Nunca antes había oído hablar de la torta Savoia. No es que yo fuera una experta en la cocina siciliana antes de todo aquello, pero este dulce para nada es famoso fuera de su pueblo de origen, como la cassata o i cannoli, presentes en Roma e incluso en otras ciudades europeas. No, este es un secreto jamás revelado más allá del estrecho de Messina. Ni siquiera los lentineses lo publicitan cuando están en la capital o en las otras regiones que los acogen para trabajar y labrarse un futuro mejor. No. Este es un premio al autóctono, algo que merecer al volver a casa, al calor, al sur, a la tierra desordenada y mágica que es Sicilia. Para mí, amante de las tartas secas, compactas, sin mucho gusto por las natas, cremas, mousses o merengues empalagosos, sin geometría definida, sin principio ni fin, encontrar en Lentini a la diosa ignota de las tartas de chocolate fue como volver a tener fe .
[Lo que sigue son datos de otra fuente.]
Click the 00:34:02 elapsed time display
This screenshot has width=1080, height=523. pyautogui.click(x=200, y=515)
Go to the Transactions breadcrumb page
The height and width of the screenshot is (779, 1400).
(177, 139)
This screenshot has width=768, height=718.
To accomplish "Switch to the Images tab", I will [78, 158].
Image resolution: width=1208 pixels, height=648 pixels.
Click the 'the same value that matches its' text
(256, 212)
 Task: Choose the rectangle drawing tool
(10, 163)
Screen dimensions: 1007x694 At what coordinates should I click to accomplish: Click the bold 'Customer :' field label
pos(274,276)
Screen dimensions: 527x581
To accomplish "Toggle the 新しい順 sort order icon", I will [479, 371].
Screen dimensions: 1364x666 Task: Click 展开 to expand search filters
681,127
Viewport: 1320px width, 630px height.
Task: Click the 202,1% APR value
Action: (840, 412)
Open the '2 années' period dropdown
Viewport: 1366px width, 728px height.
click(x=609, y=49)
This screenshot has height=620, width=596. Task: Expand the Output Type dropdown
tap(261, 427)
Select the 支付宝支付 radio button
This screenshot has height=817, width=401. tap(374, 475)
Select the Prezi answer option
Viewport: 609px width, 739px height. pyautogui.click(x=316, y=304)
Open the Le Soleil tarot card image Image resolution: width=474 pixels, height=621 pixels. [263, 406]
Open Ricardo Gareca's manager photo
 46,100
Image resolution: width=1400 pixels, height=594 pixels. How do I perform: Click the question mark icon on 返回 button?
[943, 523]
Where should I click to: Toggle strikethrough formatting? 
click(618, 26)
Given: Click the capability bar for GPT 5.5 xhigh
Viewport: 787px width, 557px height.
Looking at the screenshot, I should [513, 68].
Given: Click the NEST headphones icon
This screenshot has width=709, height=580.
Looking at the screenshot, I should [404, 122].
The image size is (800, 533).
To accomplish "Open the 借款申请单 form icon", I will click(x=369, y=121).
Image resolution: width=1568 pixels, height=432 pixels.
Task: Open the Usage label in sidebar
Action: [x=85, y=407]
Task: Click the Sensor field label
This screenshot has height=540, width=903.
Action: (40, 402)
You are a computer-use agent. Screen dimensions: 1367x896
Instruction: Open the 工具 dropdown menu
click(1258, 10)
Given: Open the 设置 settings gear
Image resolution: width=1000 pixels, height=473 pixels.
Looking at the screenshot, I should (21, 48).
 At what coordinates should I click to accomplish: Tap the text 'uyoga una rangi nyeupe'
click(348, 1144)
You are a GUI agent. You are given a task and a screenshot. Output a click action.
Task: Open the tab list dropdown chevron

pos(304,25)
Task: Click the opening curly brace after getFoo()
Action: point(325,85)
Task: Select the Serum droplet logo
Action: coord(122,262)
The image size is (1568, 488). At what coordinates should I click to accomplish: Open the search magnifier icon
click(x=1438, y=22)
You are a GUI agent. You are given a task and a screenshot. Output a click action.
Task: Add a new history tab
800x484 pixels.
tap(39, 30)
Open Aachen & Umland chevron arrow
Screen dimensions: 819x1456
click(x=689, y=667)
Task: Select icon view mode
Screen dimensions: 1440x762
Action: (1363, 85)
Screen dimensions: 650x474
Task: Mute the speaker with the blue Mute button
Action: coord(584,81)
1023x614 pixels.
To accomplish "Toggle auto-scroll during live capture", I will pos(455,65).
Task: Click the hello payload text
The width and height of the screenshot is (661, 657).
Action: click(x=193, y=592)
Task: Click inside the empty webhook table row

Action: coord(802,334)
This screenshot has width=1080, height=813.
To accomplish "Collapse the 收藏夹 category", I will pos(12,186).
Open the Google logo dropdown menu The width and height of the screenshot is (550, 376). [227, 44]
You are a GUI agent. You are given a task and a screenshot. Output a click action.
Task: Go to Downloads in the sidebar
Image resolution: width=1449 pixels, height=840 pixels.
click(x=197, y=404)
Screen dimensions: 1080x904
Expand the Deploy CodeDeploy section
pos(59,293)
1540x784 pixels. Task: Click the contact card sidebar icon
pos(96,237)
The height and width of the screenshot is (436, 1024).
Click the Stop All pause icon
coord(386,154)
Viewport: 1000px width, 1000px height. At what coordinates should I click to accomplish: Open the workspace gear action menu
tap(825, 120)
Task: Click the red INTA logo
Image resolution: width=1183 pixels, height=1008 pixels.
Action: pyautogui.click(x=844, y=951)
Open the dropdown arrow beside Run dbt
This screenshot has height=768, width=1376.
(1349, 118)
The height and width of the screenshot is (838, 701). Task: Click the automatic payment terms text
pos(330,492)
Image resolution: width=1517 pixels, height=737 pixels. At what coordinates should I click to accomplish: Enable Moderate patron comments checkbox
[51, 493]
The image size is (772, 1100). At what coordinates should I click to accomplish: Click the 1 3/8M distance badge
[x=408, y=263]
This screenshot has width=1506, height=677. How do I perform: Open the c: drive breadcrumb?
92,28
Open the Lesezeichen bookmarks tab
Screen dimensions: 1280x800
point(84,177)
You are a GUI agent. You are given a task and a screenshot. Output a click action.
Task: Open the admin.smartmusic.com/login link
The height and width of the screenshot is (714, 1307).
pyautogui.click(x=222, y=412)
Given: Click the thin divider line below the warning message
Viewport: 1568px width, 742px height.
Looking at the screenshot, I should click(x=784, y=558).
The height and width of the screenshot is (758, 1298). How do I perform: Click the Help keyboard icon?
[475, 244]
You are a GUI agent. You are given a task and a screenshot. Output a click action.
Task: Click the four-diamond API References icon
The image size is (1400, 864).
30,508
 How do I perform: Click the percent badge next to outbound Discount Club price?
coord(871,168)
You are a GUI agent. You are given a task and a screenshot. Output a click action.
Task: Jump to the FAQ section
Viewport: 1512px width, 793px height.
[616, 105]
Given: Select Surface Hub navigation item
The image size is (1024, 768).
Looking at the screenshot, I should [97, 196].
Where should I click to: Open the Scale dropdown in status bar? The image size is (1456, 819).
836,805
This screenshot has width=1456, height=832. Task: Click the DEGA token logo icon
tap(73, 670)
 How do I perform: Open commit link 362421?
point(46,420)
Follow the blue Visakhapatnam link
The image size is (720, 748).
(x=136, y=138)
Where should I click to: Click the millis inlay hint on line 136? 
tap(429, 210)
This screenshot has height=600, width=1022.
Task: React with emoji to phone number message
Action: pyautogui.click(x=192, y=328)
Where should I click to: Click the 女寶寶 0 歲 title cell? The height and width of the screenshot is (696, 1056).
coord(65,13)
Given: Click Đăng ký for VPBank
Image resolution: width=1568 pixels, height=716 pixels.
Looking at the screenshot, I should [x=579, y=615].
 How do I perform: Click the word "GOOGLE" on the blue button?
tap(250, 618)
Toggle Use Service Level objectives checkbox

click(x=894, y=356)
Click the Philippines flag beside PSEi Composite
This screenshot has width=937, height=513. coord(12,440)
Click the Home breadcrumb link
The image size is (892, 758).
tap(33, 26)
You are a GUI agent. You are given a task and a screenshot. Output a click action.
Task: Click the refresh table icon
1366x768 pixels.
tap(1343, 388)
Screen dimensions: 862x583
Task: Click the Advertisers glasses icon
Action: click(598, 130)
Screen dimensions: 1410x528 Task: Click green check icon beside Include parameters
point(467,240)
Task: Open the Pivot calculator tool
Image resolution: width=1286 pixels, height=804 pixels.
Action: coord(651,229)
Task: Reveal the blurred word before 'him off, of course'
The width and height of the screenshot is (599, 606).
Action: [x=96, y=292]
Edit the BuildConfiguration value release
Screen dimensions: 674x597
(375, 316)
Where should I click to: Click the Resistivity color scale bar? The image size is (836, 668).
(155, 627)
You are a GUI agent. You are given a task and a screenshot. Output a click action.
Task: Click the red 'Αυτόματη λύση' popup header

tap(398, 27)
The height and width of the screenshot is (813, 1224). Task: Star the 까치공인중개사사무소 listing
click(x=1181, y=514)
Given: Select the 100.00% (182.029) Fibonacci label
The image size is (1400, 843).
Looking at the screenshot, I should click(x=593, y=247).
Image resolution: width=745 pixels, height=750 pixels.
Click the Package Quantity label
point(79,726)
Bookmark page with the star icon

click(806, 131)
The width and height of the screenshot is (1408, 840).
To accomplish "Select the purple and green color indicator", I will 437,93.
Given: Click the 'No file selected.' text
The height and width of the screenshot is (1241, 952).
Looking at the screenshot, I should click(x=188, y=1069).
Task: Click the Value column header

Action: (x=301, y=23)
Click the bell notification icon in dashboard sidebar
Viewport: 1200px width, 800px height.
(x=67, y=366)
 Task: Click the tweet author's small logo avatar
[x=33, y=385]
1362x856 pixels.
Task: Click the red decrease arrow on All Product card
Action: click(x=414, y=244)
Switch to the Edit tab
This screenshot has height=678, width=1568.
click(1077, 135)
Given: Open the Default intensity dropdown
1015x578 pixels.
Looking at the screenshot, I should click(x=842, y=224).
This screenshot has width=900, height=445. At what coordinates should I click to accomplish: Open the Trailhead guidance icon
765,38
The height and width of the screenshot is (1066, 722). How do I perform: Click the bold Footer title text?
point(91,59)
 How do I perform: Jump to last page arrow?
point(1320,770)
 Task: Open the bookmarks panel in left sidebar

Tres o cuatro láminas de chocolate meloso pero firme, en su punto justo, alternadas con bizcocho prensado en otras tantas láminas. Un bombón de esos llamados «cortaditos» en formato familiar, con la textura de un alimento completo, de los que se hacen protagonistas en su llegada al estómago. Aunque el formato lo elegías tú en la pastelería, claro. Si por mí hubiera sido, habría elegido siempre el formato familia numerosa. No me cansaba de comerla cuando Rosalba la compraba, siempre que yo iba de visita. «Se come en pedacitos muy pequeños», decía siempre. Y yo hubiera querido tener un cuchillo mágico, como un sable que en lugar de dividir, multiplicara esa joya pastelera con cada corte. La comíamos al volver de alguna salida nocturna, nunca más allá de la 2 o 3 de la mañana, en los pedacitos pequeños a los que Rosalba aludía, si bien confieso que alguna vez tuve ganas de quedarme allí, con ella, solas en la cocina, hasta hacerla desaparecer.
Se conserva refrigerada, para que no se derrita, y según Rosalba, son necesarios varios para elaborarla, porque deben prensarse las capas con tiempo y mimo. Manjar divino, salivaba yo al oírla. A ese maestro repostero soñaba con encomendarle yo mi alma, secuestrarlo y llevarlo allá donde fuera a ir a vivir próximamente, en los años inciertos.
No he vuelto a probarla desde entonces. Pienso que debí despedirme de otra forma más humana, en lugar de huir de una familia que guardaba tanto amor en su cocina.